De par l’importance du potentiel qu’elles représentent, le mot d’ordre mondial est, depuis ces dernier temps, de considérer  les diasporas africaines non plus comme une question migratoire ou un objet socio-culturel, mais plutôt comme un enjeu économique et politique majeur des années à venir.
Leur mobilisation sur des questions considérées traditionnellement comme se rapportant au développement, telles que la réduction de la pauvreté, la croissance économique, le commerce ou encore le redressement post-crise, ne cesse, par conséquent, de susciter de l’intérêt lors des débats internationaux.

Trouver la manière de redonner à ces diasporas issues du continent noir la place qui leur sied est justement l’ambition fondatrice de la toute première édition du Forum des Diasporas Africaines et Méditerranéennes prévue vendredi prochain (22 juin) au Palais des Congrès de Paris (France).

Initié et piloté par l’Institut de prospective économique du monde méditerranéen (IPEMED), avec l’appui d’un conseil d’orientation formé de personnalités reconnues pour leur engagement en faveur de l’entreprenariat des diasporas, ce Forum économique entend rassembler pour la première fois les membres de toutes les diasporas d’Afrique du nord et subsahariennes, ainsi que les acteurs économiques et décideurs politiques de premier plan souhaitant investir dans le co-développement euro-africain, avons-nous appris de Vanessa Ralli, Africa Observer à l’IPEMED.

L’opportunité sera ainsi offerte aux diasporas des deux ensembles régionaux de débattre de leurs expériences respectives et aux décideurs économiques et politiques d’y recueillir de nombreuses et précieuses informations.

Le regroupement, parrainé par le Président Emmanuel Macron, vise, en outre, à passer en revue les bonnes pratiques, à renforcer la collaboration entre les entités de haut niveau en charge des migrations et à améliorer le partage d’idées et de pratiques en s’appuyant sur les vastes connaissances spécialisées de la diaspora dont se distingue l’IPEMED sur le plan économique et de la recherche.

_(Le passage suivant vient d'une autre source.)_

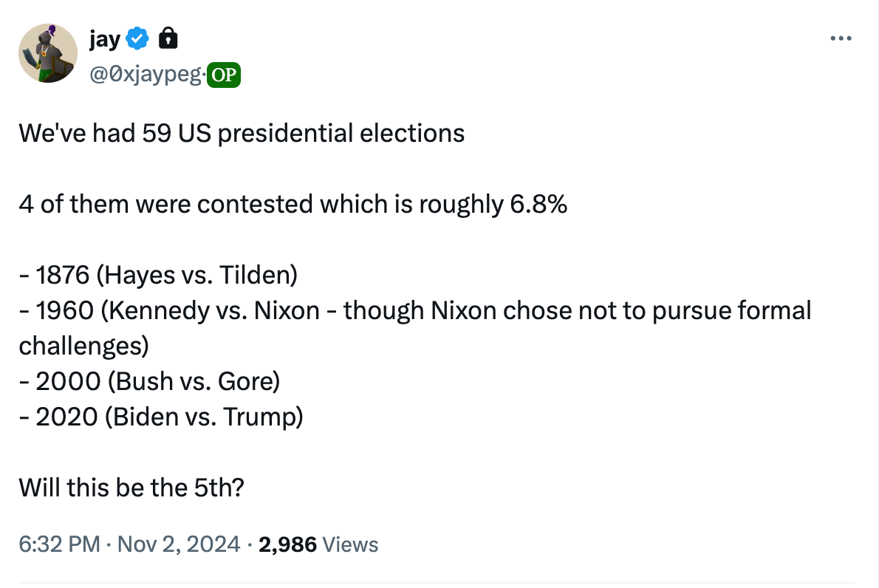879x588 pixels.
Task: Open the profile via display name jay
Action: point(105,40)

En revanche, repenser l’intégration régionale euro-africaine, dans un monde de plus en plus concurrentiel, notamment avec la montée en puissance de la Chine sur la scène internationale, constitue pour le pays hôte et ses voisins européens un enjeu essentiel pour l’avenir des deux continents : «En tant qu’acteurs biculturels, les membres des diasporas peuvent jouer un rôle central dans la construction d’un ensemble économique Afrique-Méditerranée-Europe», insistent les initiateurs du Forum, en s’interrogeant: «Quels sont leurs espoirs, leurs projets, leurs difficultés ? Comment peuvent-ils mettre à profit leur potentiel pour le bien-être africain et européen ?»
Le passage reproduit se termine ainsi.